A day at home yesterday, so today’s photos are views from home, and one from under the desk where my assistant was working very hard.

The house, as you can see, has a lovely view, but there are some drawbacks. When the cruise ship is in, as yesterday, and the wind is in the wrong direction we get its fumes wafting up, and those of the other boats, even when the engines aren’t running, so I am not sure how that happens. We also have Captain Snort living next door. He’s been away for a while but is now back and back to his compulsive habit of snorting water through his nose to clear out his sinuses (I can’t image what else he would be doing) every hour or so. But, apart from that, the view is lovely so here are some shots of it.

Other thoughts occur to me today, one of which is about the stupidity of online advertising. Now then, when anyone clicks the advert link at the bottom of my posts (see below) I don’t think it’s stupid at all because the website earns tuppence each time you do it and it doesn’t cost you a thing, and it all goes towards providing the blog. But here’s a slightly different take on these adverts which earn some companies millions and others, like me, less than €70 a year…

I recently went looking for a hotel in Belgrade. I wasn’t actually in Belgrade you understand, that would have been a tad eccentric. But I used the internet and Booking.com. (If you book your Rhodes or Symi, or any, hotel through our Booking.com box over there on the right we also get another tuppence, eventually.) I had a lovely time looking at all kinds of hotels at all kinds of prices, and thinking, ‘I won’t stay there it’s too posh,’ and eventually found one that I think will suit us when we go there in December. So, I booked it. I also booked flights with Aegean Airlines, as you can’t use many others from here in the winter, and I like them.

All well and good and sorted (not snorted). Now though, each time I open a website that carries these adverts, my own included, they are all trying to sell me hotels in Belgrade and flights with Aegean. What is the point? Let me say that again slowly. What. Is. The. Point? I’ve just boked my hotel and my flights. You. Are. Too. Late. It’s like when I buy a book, the next thing you know Amazon are popping an advert on your screen or in your email encouraging you to buy the thing you just bought. What. A. Waste. Of. Some. Poor. Computer’s. Time. You’d have thought that, by now, someone would have come up with a way of knowing that you don’t need to be tempted by what you’ve just paid for. I mean, the big ‘They’ out there in the internet world seem to know everything else about us, but they can’t figure that one out?

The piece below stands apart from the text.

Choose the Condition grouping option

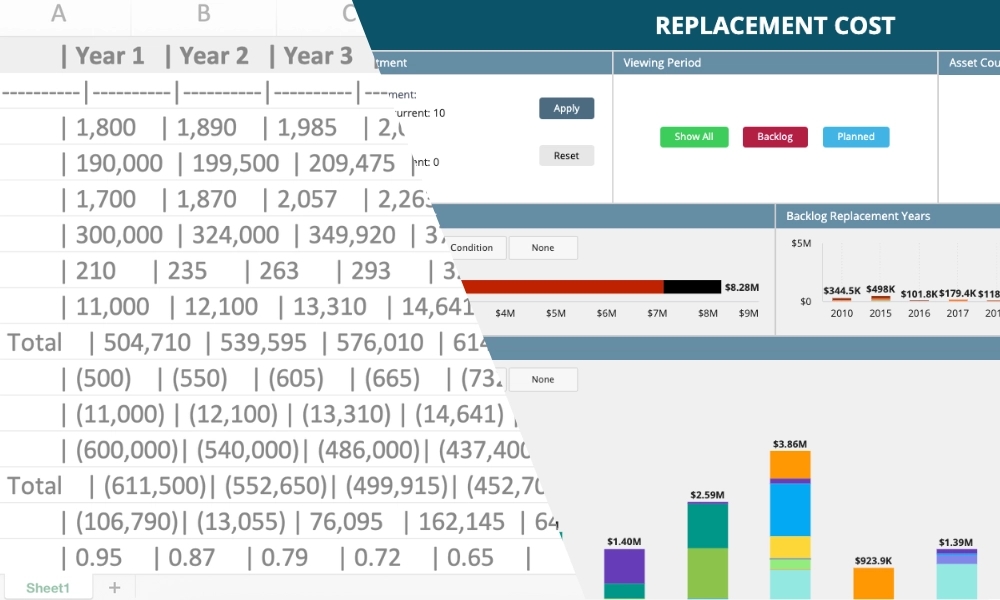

Sheesh.

So, unsurprising it was that an email I received, and this email said: “Hello James Collins,” (Hello, I politely replied) “Are you looking for something in our Travel & Holiday Books store?” (I was, but I just found it, dim-wit.) “If so, you might be interested in these items.
Carry on up the Kali Strata-James Collins
Village View: A year on Symi–James Collins, Neil Gosling
Terms and conditions apply…” Yes they do, I wrote the bloomin’ things and wouldn’t you, a clever computer thing, have thought that if you’re writing to James Collins via a Greek email address he might already have something to do with books about Greece by James Collins? I don’t know, and I thought computers were supposed to be clever.
I need to get out more. Oh look! (He says, looking at this post online.) An advert for a hotel in Belgrade…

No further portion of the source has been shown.